WHAT IS BEING ASKED – Reproduce word for word the part of the Paris Accord commentary from "And what was" to "were entirely voluntary.".

PASSAGE GIVEN –

§ §

Turns Out We Won’t Always Have Paris

In the movie Casablanca, Rick and Ilsa had a great time in Paris, then the world descended into war. In real l;fe, we really aren’t going to have any reason to remember Paris.

Politicians around the world have perfected the art of appearing to do something about a problem, when actually doing something about it would harm the financial interests of their industrial sponsors. This was never better illustrated than by the Paris Climate Accord.

If anyone is paying attention to words any more, please note that the thing is called an “accord,” or “agreement,” not a treaty —  because treaties are binding, and cannot be violated without consequences. An “accord,” on the other hand, is a statement of a wish, as in “wouldn’t it be nice if we had world peace?” A treaty says, “If you attack my friend I will beat you to a bloody pulp,” whereas an accord says, “I really wish you wouldn’t speak harshly to my friend.”

If anyone is paying attention to science (or simply arithmetic) any more, please note that the primary goal of this accord is to limit global warming caused by industrial pollution to two degrees Celsius. So far, since the Industrial Revolution began we have raised the world’s temperature by almost one degree (.8 degree Celsius), so we’re already halfway there, with the rate of warming steadily increasing. Moreover, the warming effects of greenhouse gases have a 40-year cycle, so whatever we do to reduce them now will not have any effect on temperatures until about 2060. There is no possibility that warming will be limited to two degrees by any actions taken now, if in fact anyone ever does take any significant action. 

To master the skill of appearing to do something while not doing anything, one must first become adept at kicking the can down the road. At this, the parent organization of the Paris Accord — the United Nations Framework Convention on Climate Change (or UN-FuCC for short) — excels. The Paris Accord was finalized at the group’s 21st annual meeting on the subject, in 2015. And at that the agreement did not call for any actual activity until 2018, after a lengthy survey of the member countries to determine whether they actually meant to join.

And what was that 2018 activity? Shutting down coal fired power plants? Taxing carbon emissions? Imposing trade sanctions on scoffers? Nothing like that. It was called — I am not making this up — a “stocktake” to be initiated with a “facilitative dialog,” during which each member country was to gaze intently at its navel and decide where it was and what it wanted to do. Because any actual attempts to reduce carbon emissions — that might actually begin sometime around 2020, or so — were entirely voluntary.

 Various requirements were satisfied by November of 2015, and the United States became a participant in the Paris Accord. Nothing was required of it, and less than nothing was done. The Obama administration took credit for a heartening decline in US carbon emissions — from just under 20 metric tons per person per year in 2009, when he took office, to just over 16 metric tons per person in 2013. But that decrease was largely due to the recession that began in 2009, not to any heroic preventive actions by the government.

§ §

AVAILABLE DATA –
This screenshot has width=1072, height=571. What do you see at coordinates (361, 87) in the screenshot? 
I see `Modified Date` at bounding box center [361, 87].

§ §

CORRECT RESPONSE –
And what was that 2018 activity? Shutting down coal fired power plants? Taxing carbon emissions? Imposing trade sanctions on scoffers? Nothing like that. It was called — I am not making this up — a “stocktake” to be initiated with a “facilitative dialog,” during which each member country was to gaze intently at its navel and decide where it was and what it wanted to do. Because any actual attempts to reduce carbon emissions — that might actually begin sometime around 2020, or so — were entirely voluntary.